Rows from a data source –
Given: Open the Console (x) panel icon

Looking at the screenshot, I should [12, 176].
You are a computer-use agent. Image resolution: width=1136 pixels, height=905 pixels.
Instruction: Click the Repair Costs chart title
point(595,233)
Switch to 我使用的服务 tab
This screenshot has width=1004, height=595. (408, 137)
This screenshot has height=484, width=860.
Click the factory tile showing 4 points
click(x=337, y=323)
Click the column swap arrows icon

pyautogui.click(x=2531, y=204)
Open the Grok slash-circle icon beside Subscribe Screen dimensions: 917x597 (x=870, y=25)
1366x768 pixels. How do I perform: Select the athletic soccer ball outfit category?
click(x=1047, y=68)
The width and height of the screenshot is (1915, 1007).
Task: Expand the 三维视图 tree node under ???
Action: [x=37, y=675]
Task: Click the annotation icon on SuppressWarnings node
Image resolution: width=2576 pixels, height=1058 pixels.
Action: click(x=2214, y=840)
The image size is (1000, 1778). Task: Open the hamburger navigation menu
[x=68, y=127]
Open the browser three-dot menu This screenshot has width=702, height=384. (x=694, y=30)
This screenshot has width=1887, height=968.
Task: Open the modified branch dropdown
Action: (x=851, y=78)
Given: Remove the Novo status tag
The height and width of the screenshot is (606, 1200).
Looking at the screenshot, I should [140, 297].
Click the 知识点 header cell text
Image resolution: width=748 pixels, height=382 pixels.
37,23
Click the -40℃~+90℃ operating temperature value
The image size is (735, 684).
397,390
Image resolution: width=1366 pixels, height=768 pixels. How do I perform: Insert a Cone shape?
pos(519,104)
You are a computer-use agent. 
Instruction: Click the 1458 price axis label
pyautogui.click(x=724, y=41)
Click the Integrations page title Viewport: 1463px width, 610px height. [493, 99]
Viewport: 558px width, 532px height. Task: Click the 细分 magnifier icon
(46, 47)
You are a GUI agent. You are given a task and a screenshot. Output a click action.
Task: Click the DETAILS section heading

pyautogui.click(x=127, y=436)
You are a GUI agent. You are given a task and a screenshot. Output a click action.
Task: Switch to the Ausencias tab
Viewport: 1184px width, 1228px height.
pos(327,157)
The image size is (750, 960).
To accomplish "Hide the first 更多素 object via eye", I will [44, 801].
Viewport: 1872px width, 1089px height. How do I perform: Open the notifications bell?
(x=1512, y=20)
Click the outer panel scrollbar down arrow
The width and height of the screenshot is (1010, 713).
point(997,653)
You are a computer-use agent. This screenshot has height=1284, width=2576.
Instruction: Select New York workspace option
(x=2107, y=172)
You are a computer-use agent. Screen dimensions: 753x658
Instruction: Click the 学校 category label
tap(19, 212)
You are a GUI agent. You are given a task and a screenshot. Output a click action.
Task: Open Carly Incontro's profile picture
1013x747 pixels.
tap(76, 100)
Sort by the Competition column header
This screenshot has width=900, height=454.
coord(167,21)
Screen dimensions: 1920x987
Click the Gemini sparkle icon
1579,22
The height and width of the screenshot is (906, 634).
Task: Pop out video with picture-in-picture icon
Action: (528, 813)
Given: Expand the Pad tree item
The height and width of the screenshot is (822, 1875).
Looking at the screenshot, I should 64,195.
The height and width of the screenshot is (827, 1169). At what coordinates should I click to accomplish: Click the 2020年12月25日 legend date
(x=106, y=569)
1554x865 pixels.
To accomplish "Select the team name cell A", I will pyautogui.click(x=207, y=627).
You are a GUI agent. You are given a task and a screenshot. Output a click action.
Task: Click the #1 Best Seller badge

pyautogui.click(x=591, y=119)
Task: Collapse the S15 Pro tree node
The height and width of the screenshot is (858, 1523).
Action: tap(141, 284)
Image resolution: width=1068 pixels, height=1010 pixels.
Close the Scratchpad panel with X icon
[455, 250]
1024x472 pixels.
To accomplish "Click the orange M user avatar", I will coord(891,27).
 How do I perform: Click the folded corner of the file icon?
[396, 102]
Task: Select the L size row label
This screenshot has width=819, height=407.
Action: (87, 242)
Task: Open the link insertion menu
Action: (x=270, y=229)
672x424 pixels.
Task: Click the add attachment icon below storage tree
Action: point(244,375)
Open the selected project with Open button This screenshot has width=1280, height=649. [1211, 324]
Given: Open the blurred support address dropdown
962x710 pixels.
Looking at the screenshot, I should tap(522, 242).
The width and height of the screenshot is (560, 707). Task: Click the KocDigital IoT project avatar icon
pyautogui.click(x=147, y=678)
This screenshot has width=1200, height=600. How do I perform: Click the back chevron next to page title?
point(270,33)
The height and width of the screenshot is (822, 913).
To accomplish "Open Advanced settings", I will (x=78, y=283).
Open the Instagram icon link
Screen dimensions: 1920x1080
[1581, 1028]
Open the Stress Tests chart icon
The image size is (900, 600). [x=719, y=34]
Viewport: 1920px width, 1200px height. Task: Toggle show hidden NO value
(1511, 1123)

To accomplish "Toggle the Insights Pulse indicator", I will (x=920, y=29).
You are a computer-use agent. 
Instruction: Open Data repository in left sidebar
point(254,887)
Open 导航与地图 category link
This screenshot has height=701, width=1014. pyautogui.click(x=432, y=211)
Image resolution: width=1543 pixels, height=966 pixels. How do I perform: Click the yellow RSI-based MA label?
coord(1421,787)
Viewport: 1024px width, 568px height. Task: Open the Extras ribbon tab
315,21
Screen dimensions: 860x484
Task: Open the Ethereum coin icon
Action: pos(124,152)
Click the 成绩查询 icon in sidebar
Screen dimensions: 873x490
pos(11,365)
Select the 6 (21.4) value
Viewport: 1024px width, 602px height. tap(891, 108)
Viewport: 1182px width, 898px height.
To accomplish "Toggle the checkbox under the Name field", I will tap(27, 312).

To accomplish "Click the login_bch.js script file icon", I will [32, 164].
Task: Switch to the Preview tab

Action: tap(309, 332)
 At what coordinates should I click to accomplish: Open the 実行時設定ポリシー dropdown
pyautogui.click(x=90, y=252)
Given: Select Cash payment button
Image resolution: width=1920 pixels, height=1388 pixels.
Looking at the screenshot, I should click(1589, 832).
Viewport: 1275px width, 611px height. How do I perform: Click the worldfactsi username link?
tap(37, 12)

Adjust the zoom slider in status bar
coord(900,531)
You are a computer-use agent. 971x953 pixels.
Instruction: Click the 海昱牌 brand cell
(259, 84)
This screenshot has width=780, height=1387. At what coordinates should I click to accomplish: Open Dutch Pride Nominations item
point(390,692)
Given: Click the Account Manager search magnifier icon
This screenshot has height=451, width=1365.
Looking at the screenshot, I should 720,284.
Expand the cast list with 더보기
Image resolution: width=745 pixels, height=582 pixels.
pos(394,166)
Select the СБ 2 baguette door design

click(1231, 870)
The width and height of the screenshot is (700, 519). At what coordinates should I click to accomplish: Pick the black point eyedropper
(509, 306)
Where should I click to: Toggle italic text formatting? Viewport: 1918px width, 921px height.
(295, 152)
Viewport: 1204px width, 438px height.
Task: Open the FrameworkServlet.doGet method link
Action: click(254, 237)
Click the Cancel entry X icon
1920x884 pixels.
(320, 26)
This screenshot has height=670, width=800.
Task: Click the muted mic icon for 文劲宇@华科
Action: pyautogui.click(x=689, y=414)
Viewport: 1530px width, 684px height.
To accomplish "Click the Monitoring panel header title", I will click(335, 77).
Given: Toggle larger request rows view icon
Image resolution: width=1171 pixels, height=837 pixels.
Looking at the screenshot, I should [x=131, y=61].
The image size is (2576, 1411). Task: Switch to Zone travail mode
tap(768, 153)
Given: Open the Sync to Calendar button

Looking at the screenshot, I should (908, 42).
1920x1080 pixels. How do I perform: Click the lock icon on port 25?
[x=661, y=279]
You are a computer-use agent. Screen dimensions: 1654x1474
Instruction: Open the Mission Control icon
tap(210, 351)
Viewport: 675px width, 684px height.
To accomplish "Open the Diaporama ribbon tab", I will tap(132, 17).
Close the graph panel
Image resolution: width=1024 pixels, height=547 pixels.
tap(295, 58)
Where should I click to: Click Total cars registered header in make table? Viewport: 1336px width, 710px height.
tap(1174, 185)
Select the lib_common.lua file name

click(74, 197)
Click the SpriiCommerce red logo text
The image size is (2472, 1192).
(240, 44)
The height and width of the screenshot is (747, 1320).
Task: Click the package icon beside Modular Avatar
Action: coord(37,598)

Work required – Write out the lines from the one with "You are a computer-use agent. Image" up to and including the one with "This screenshot has width=1004, height=595.", unchanged.

The response –
You are a computer-use agent. Image resolution: width=1136 pixels, height=905 pixels.
Instruction: Click the Repair Costs chart title
point(595,233)
Switch to 我使用的服务 tab
This screenshot has width=1004, height=595. (408, 137)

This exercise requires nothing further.